Use of the web portal will be voluntary, and an in-session workshop will be held in conjunction with each Glasgow Committee meeting for Parties to exchange information on best practices and lessons learnt. Perhaps most importantly, the SBSTA Chair (currently Tosi Mpanu Mpanu of the Democratic Republic of the Congo), has been requested to organise a meeting at the next intersessional in Bonn (June 2023) of financial entities serving the UNFCCC or Paris Agreement, including the Adaptation Fund, the Global Environment Facility, the Standing Committee on Finance the Paris Committee on Capacity Building, and the Local Communities and Indigenous Peoples Platform, to enhance collaboration between the Glasgow Committee for Art 6.8 implementation.

Forest pledges
Outside of the negotiating process, many pledges were made related to forests.

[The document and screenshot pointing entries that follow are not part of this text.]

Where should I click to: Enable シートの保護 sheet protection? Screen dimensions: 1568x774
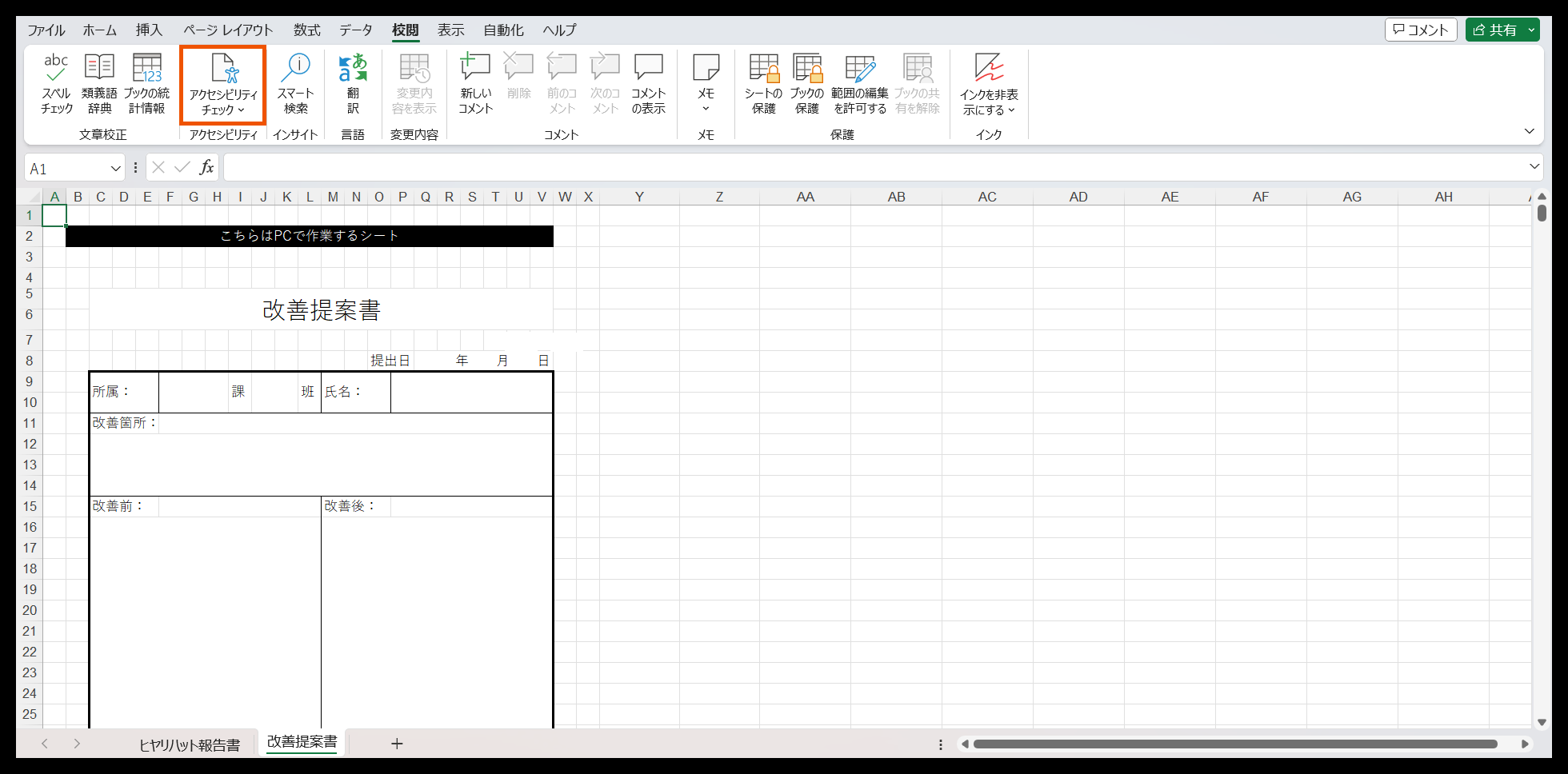[763, 83]
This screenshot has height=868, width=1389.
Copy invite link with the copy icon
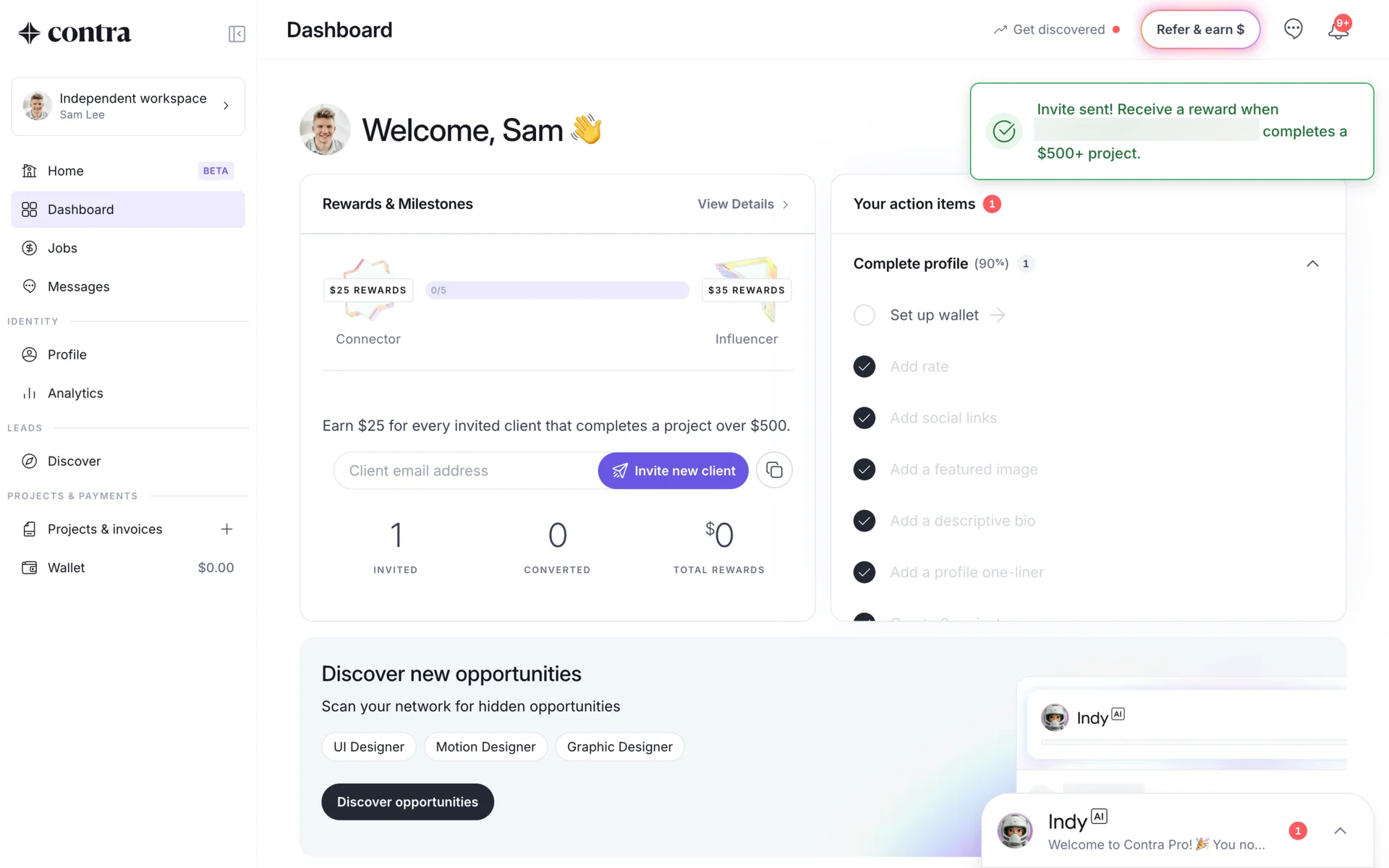774,470
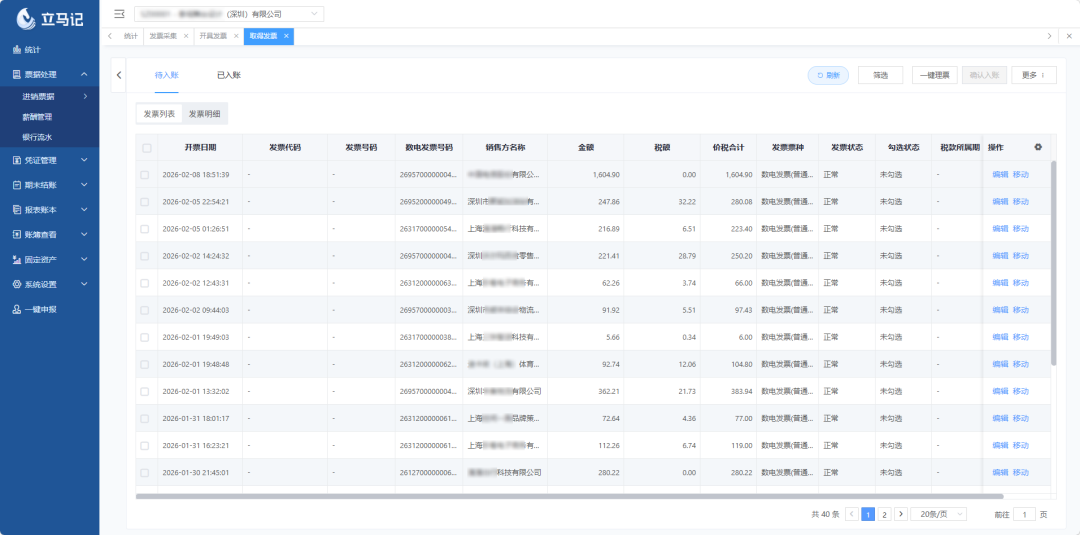Collapse the left panel arrow beside 待入账
This screenshot has height=535, width=1080.
point(119,75)
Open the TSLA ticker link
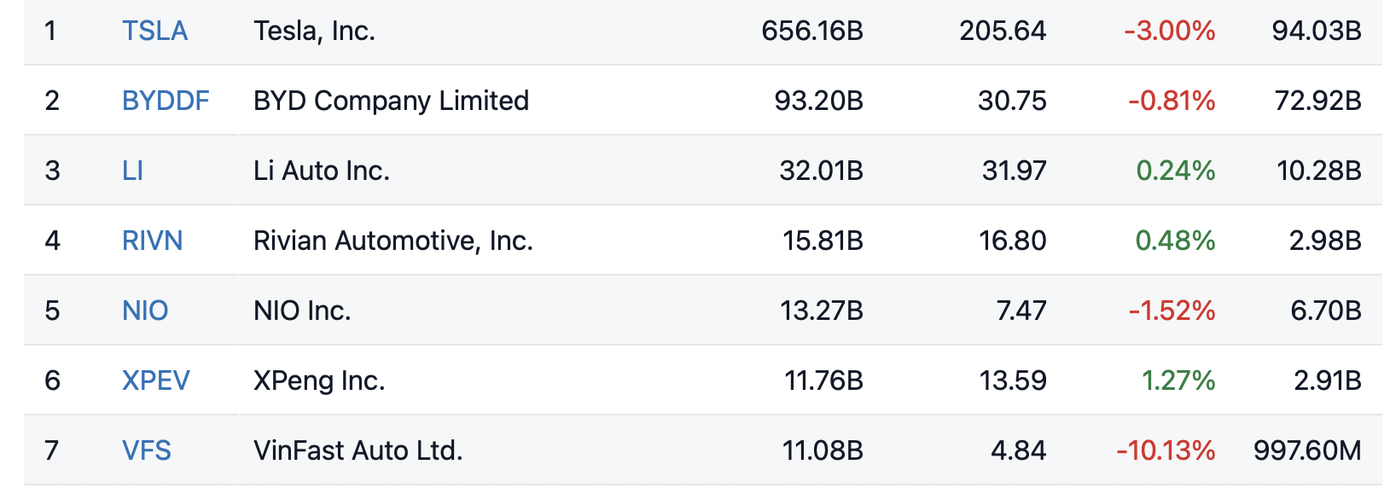 (155, 31)
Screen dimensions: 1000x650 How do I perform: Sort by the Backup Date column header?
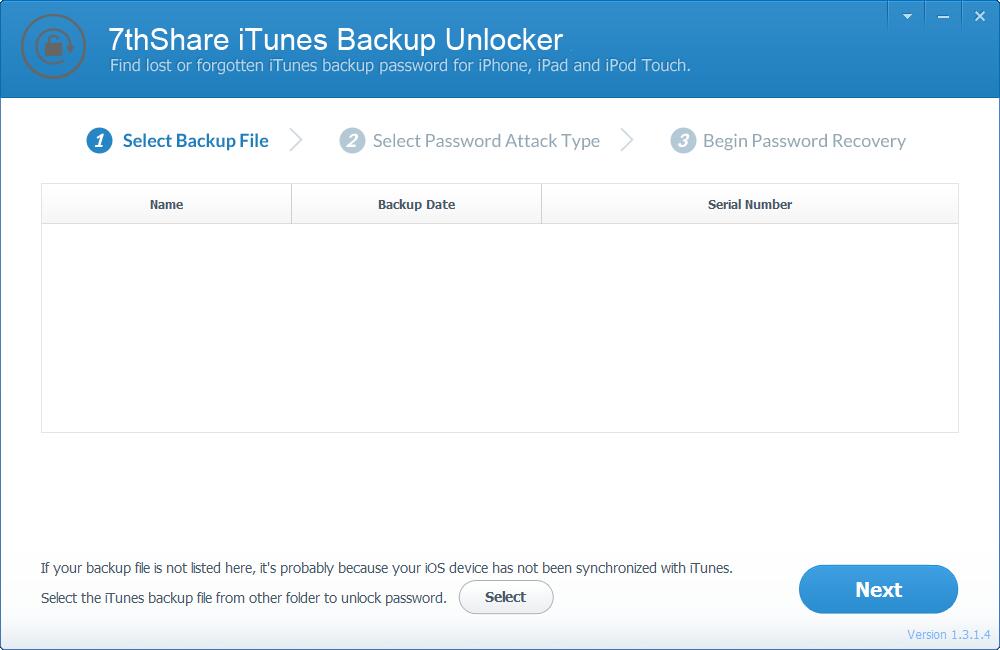pyautogui.click(x=416, y=204)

Early in the conference, UK Prime Minister Rishi Sunak hosted a high-level event to announce the Forests and Climate Leaders’ Partnership (FCLP), a group of 26 countries – representing a third of the world’s forests – that will meet twice a year to track commitments on efforts to halt and reverse forest loss by 2030. The initiative is designed to build on the Glasgow forests and land use declaration, but fewer than a quarter of the original countries have signed up to the new initiative so far.
Another initiative launched at COP26 that sits under the FCLP, the Forests, Agriculture Commodities and Trade (FACT) dialogue, co-chaired by Indonesia and the UK, continued to meet on the sidelines of COP27, hosting multiple events focussed on addressing climate change and the transformation of the global food system to support sustainability and protect forests, ecosystems and people.
The Amazon Fund, which had been frozen in 2019 following Bolsonaro’s win, has been reinvigorated following a meeting between Luiz Inácio Lula da Silva of Brazil and Norway’s environment minister Espen Barth Eide; the fund’s main contributors, Norway and Germany, announced that they would participate again. During his speech to COP27 Lula da Silva promised that the new alliance would be “strengthened under my government” and called on the USA also to contribute to the Amazon Fund.